# WHAT IS REQUIRED:
Your answer should be the full set of records, printed exactly as they stand.

Dataset excerpts:
=-=-=
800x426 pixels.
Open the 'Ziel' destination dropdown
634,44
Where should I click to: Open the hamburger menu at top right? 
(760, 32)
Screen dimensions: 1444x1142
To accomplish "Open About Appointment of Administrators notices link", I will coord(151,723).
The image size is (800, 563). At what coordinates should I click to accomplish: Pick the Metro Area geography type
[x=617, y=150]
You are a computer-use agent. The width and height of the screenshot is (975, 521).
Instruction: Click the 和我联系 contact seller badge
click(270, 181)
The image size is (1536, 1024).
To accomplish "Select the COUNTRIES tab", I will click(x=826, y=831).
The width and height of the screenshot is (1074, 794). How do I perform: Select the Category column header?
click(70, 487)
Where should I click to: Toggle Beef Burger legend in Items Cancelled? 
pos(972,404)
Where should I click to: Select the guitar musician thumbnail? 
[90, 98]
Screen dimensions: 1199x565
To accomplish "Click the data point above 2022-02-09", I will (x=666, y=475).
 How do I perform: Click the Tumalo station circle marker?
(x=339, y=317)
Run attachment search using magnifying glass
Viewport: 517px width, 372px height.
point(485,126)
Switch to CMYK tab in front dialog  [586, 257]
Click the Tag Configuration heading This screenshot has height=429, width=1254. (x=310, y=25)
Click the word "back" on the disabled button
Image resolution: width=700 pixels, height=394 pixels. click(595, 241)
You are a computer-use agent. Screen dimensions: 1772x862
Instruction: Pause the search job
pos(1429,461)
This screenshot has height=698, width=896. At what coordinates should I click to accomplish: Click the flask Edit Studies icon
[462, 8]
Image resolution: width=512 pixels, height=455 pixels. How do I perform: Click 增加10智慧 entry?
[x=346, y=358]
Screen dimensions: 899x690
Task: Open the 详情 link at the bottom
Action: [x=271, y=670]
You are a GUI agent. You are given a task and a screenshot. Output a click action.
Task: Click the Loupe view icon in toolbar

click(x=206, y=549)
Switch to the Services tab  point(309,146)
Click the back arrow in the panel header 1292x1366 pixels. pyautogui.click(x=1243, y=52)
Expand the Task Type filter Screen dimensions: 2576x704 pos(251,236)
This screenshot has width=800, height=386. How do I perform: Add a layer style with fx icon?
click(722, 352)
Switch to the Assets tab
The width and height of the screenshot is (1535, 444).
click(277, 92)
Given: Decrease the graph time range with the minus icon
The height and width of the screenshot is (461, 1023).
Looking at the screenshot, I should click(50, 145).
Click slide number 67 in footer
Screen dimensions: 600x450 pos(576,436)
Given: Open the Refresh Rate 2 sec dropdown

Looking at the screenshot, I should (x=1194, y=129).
=-=-=
# EXERCISE RESULT:
800x426 pixels.
Open the 'Ziel' destination dropdown
634,44
Where should I click to: Open the hamburger menu at top right? 
(760, 32)
Screen dimensions: 1444x1142
To accomplish "Open About Appointment of Administrators notices link", I will coord(151,723).
The image size is (800, 563). At what coordinates should I click to accomplish: Pick the Metro Area geography type
[x=617, y=150]
You are a computer-use agent. The width and height of the screenshot is (975, 521).
Instruction: Click the 和我联系 contact seller badge
click(270, 181)
The image size is (1536, 1024).
To accomplish "Select the COUNTRIES tab", I will click(x=826, y=831).
The width and height of the screenshot is (1074, 794). How do I perform: Select the Category column header?
click(70, 487)
Where should I click to: Toggle Beef Burger legend in Items Cancelled? 
pos(972,404)
Where should I click to: Select the guitar musician thumbnail? 
[90, 98]
Screen dimensions: 1199x565
To accomplish "Click the data point above 2022-02-09", I will (x=666, y=475).
 How do I perform: Click the Tumalo station circle marker?
(x=339, y=317)
Run attachment search using magnifying glass
Viewport: 517px width, 372px height.
point(485,126)
Switch to CMYK tab in front dialog  [586, 257]
Click the Tag Configuration heading This screenshot has height=429, width=1254. (x=310, y=25)
Click the word "back" on the disabled button
Image resolution: width=700 pixels, height=394 pixels. click(595, 241)
You are a computer-use agent. Screen dimensions: 1772x862
Instruction: Pause the search job
pos(1429,461)
This screenshot has height=698, width=896. At what coordinates should I click to accomplish: Click the flask Edit Studies icon
[462, 8]
Image resolution: width=512 pixels, height=455 pixels. How do I perform: Click 增加10智慧 entry?
[x=346, y=358]
Screen dimensions: 899x690
Task: Open the 详情 link at the bottom
Action: [x=271, y=670]
You are a GUI agent. You are given a task and a screenshot. Output a click action.
Task: Click the Loupe view icon in toolbar

click(x=206, y=549)
Switch to the Services tab  point(309,146)
Click the back arrow in the panel header 1292x1366 pixels. pyautogui.click(x=1243, y=52)
Expand the Task Type filter Screen dimensions: 2576x704 pos(251,236)
This screenshot has width=800, height=386. How do I perform: Add a layer style with fx icon?
click(722, 352)
Switch to the Assets tab
The width and height of the screenshot is (1535, 444).
click(277, 92)
Given: Decrease the graph time range with the minus icon
The height and width of the screenshot is (461, 1023).
Looking at the screenshot, I should click(50, 145).
Click slide number 67 in footer
Screen dimensions: 600x450 pos(576,436)
Given: Open the Refresh Rate 2 sec dropdown

Looking at the screenshot, I should (x=1194, y=129).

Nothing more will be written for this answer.